Écrire pour ne pas trop agir – sur Le Mage du Kremlin de Giuliano da Empoli
Il y a un malentendu autour du Mage du Kremlin de Giuliano da Empoli. Ce livre dont le personnage principal est inspiré de Vladislav Surkov, éminence grise fracassante de Poutine, passe pour un livre d’actualité.
Bien sûr il y est question de pouvoir, de Kremlin, d’oligarques et de dictateur, d’ivresse de conquête et de stratégie de communication, d’élimination d’opposants, bien sûr on y lit l’un des plus amusants portraits de Bill Clinton et de son fou rire plus humiliant pour le moral russe que cinquante F35, des rappels sur ce que furent les années 90 en Russie et sur l’effondrement de la confiance d’un peuple habitué à tout sauf au pouvoir délétère de l’argent qui envahit alors la grisaille des existences tchekhoviennes avec la brutalité d’un tsunami dans une cerisaie.

• • •

● **OBJECTIFS**:
**A.** Résumez en deux phrases l'extrait sur Le Mage du Kremlin.
**B.** Reprenez l'extrait sur Le Mage du Kremlin à sa dernière phrase et poursuivez-le.
Les lignes ci-après proviennent d'une source distincte.

● **MATÉRIAU**:
• • •

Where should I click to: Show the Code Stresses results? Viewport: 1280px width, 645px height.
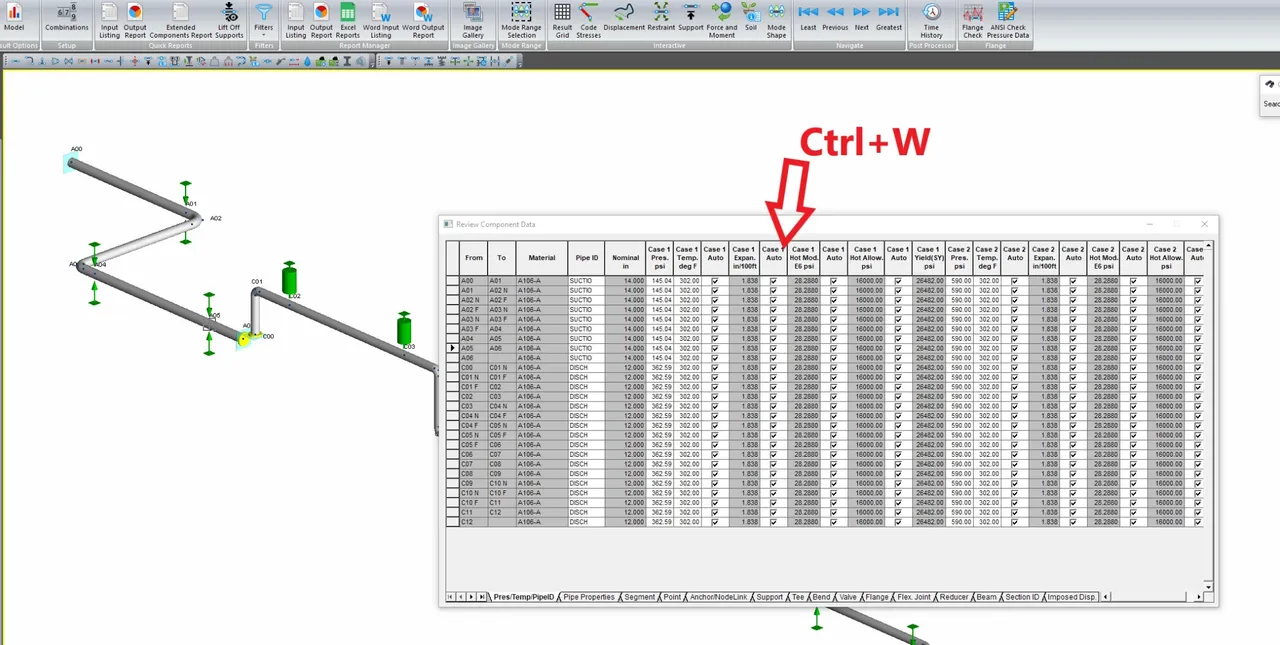(588, 20)
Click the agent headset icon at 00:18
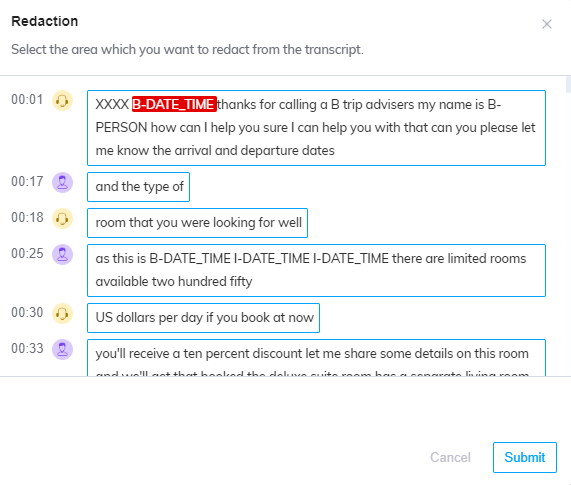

• • •

● **RÉPONSES PAR TÂCHE**:
**A.** Le Mage du Kremlin de Giuliano da Empoli, dont le personnage principal s'inspire de Vladislav Surkov, éminence grise de Poutine, passe pour un livre d'actualité, ce qui relève d'un malentendu. L'ouvrage traite certes de pouvoir, d'oligarques, de stratégie de communication et d'élimination d'opposants, et offre un portrait de Bill Clinton ainsi que des rappels sur la Russie des années 90 et l'effondrement de la confiance d'un peuple face au pouvoir de l'argent.

**B.**
Bien sûr ce roman est aussi une formidable tentative de réponse à la question : comment un aussi grand peuple, si amoureux de culture, de littérature, si sensible dans son rapport à l’art, en arrive à éprouver de la nostalgie pour Joseph Staline et à s’en remettre à un Poutine, et comment ce Poutine passe du statut de sombre fonctionnaire des services à despote inébranlable.
Bien sûr l’on avait oublié la scène d’anthologie du labrador de Poutine bavant aux pieds d’une Angela Merkel terrifiée, et tout est dit là de la manière dont l’adversaire est considéré par le pouvoir russe comme un jouet à manipuler.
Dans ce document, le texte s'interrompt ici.